Passage to read —
____
The tilt bed is then operated to position the rear margin of the tilt bed
approximate the ground
surface and the cannon is traversed down the tilt bed to a position on the
ground. All that is
necessary then is to deploy the cannon spades, and to transverse and elevate
the gun to the final
lay position. When the vehicle is disposed rearward of the cannon, ammunition
stored on the
stationary portion of the bed may be transferred by gravity assist down the
tilt bed and made
available to personnel that are employing the cannon.
In a preferred embodiment, a relatively small cab is provided on the
stationary portion of
the bed in order to house additional members of the cannon crew and equipment
that they may
require.
____
Provided data —
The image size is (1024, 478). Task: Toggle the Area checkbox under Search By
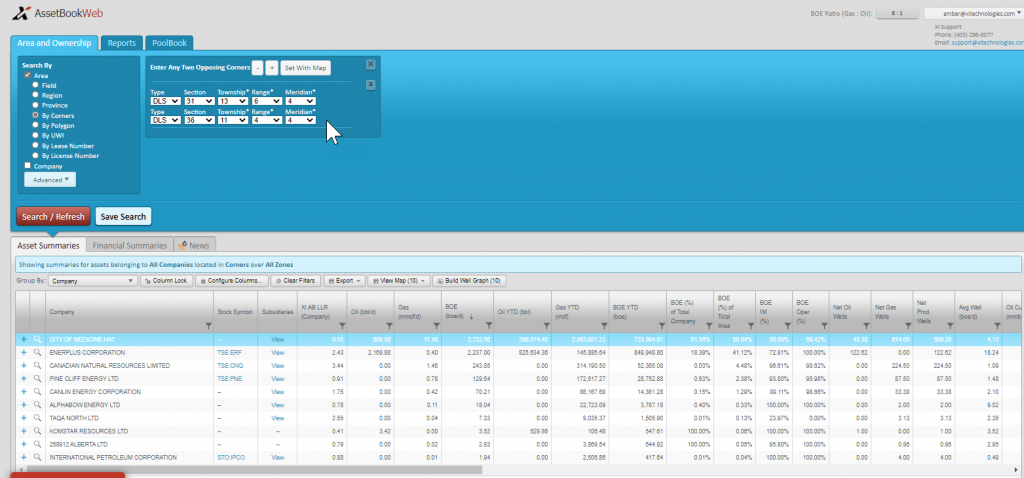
____
Task set —
**A)** Answer these questions using the passage about the tilt bed and cannon:
(i) Once the cannon is on the ground, what must be deployed?
(ii) By what means may ammunition be moved down the tilt bed?
(iii) Where is the small cab provided, and what does it house?
**B)** Reproduce word for word the stretch of the passage about the tilt bed and cannon from "The tilt bed is" through "employing the cannon.".
**C)** Resume the passage about the tilt bed and cannon, picking up after its final sentence.
The data were drawn from a separate source.

Solved tasks —
**A)**
(i) The cannon spades.
(ii) By gravity assist.
(iii) On the stationary portion of the bed. It houses additional members of the cannon crew and equipment they may require.

**B)**
The tilt bed is then operated to position the rear margin of the tilt bed
approximate the ground
surface and the cannon is traversed down the tilt bed to a position on the
ground. All that is
necessary then is to deploy the cannon spades, and to transverse and elevate
the gun to the final
lay position. When the vehicle is disposed rearward of the cannon, ammunition
stored on the
stationary portion of the bed may be transferred by gravity assist down the
tilt bed and made
available to personnel that are employing the cannon.

**C)**
In a first embodiment, the cannon is disposed on the tilt bed with the muzzle
of the
cannon facing forward. In order to minimize the height dimension of the system
of the present
invention for aircraft transport, including both the vehicle and the cannon,
the tilt bed is traversed
slightly rearward on the vehicle chassis and tilted slightly downward. In this
disposition, the
muzzle of the cannon is disposed rearward of the cab of the vehicle. In a
further preferred
embodiment, the cannon is mounted on the tilt bed with the muzzle of the
cannon facing
rearward. When disposed within the cargo volume of the C-130 type aircraft,
the muzzle of the
cannon projects outward from the aircraft in the space defined above the ramp
of the C-130
aircraft.
Modifications to the cannon include the installation of at least one "quick
hitch". The
quick hitch is engageable with a hitch that is disposed on a powered track.
The power track is
disposed generally in the centerline of the tilt bed. The track hitch is
powered to move along the
longitudinal axis of the tilt bed so as to draw the cannon up the tilt bed
when loading and to
lower the cannon down the tilt bed when unloading.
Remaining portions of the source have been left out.